The critsit had occured in a consolidation programme carried out by one of the largest Russian banks with its headquarters in Moscow and regional affiliates throughout the country.
The Russian period was an interesting experience from multiple angles. Not in the first place because of the huge differences in business culture between Western Europe and Russsia. As the bank was a high profile customer and the contract was large, I had the opportunity to work with the top leadership in CEE.
Our leading executive invited me and the database expert to help him prepare a presentation for one of the most influential IT managers at the bank. In the presentation we gave our view on the best approach to solving the issue. I remember how we were spending all evening in a hotel suite in Moscow reviewing and improving the materials to make sure the message came across.

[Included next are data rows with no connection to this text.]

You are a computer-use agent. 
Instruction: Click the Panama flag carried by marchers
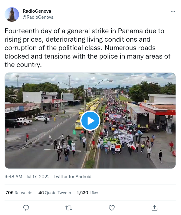[115, 148]
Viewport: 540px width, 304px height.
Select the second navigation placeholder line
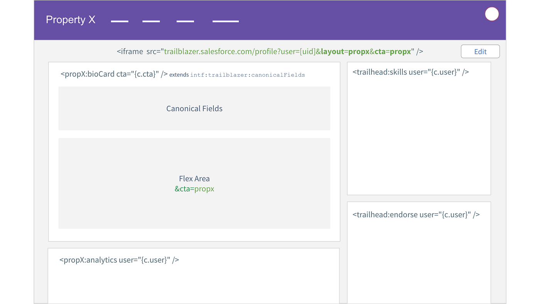point(151,21)
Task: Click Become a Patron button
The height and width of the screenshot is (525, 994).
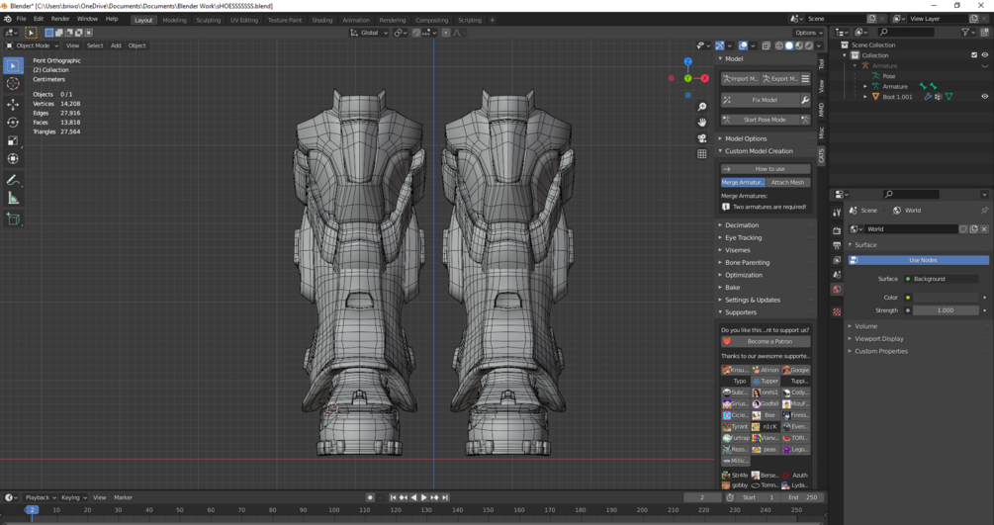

At some point I wondered whether we should not be more conscious of and take into account internal politics at the bank. I will never forget what the executive said : ‘Politics does not solve any problems’. In other words – when the ‘shit hits the fan’ the only way to solve the problems is to be crisp and clear about what needs to be done.
This was one of the most helpful advises I have ever received in my professional career! It helped me believe in myself and stick to my ‘gut feeling’ on many occasions.
The day came when we had the meeting with the IT manager. We had to wait in his secretary’s office, next to his, for him to finish his previous meeting. She took our coats and seated us. When it was time to go in, she announced us. We were seated around a round table with sweets on it while the IT manager stayed behind his desk. We delivered the presentation. From the body language of the IT manager it was impossible to tell whether he liked it or not. The expression on his face was impenetrable.
At the end of the presentation I said in English that the fact that this application consolidation programme covered 19 different systems in 11 timezones led to a significant level of complexity. He answered something in Russian that I did not quite understand primarily because he spoke within his breath.
When we went out the door I asked one of the Russian colleagues what he just said. My colleague replied that he had said that the complexity of the consolidation programme had nothing to do with the issues – it was the crappy hardware that we had sold him that caused all the issues and he was not going to pay for it unless we solved the critsit.
Now that was one of the most ‘political’ phrases that I have ever heard in my professional career!
The critsit lasted for nine months but together with the database vendor and specialists from the bank our team helped solve it.